EXERCISE BRIEF :: In the records below, some lines contain the word "accomplish". Copy each of them.

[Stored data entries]

'''

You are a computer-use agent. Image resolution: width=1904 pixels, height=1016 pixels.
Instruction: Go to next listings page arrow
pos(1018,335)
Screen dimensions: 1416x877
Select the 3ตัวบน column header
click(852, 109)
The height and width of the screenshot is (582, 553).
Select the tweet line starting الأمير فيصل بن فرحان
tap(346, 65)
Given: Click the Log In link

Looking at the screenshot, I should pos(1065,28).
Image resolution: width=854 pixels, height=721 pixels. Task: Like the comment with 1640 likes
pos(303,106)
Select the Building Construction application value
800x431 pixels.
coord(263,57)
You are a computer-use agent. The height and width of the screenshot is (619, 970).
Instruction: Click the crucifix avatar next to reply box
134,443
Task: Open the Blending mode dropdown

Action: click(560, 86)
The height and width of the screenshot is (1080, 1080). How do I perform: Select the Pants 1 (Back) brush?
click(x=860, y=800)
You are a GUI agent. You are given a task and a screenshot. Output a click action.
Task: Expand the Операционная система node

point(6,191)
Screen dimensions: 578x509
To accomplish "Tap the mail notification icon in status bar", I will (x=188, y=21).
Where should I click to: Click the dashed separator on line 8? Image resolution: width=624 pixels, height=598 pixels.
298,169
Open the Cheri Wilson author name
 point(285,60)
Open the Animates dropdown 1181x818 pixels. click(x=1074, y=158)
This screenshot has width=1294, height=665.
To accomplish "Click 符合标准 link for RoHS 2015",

'''

EXERCISE RESULT ::
To accomplish "Tap the mail notification icon in status bar", I will (x=188, y=21).
To accomplish "Click 符合标准 link for RoHS 2015",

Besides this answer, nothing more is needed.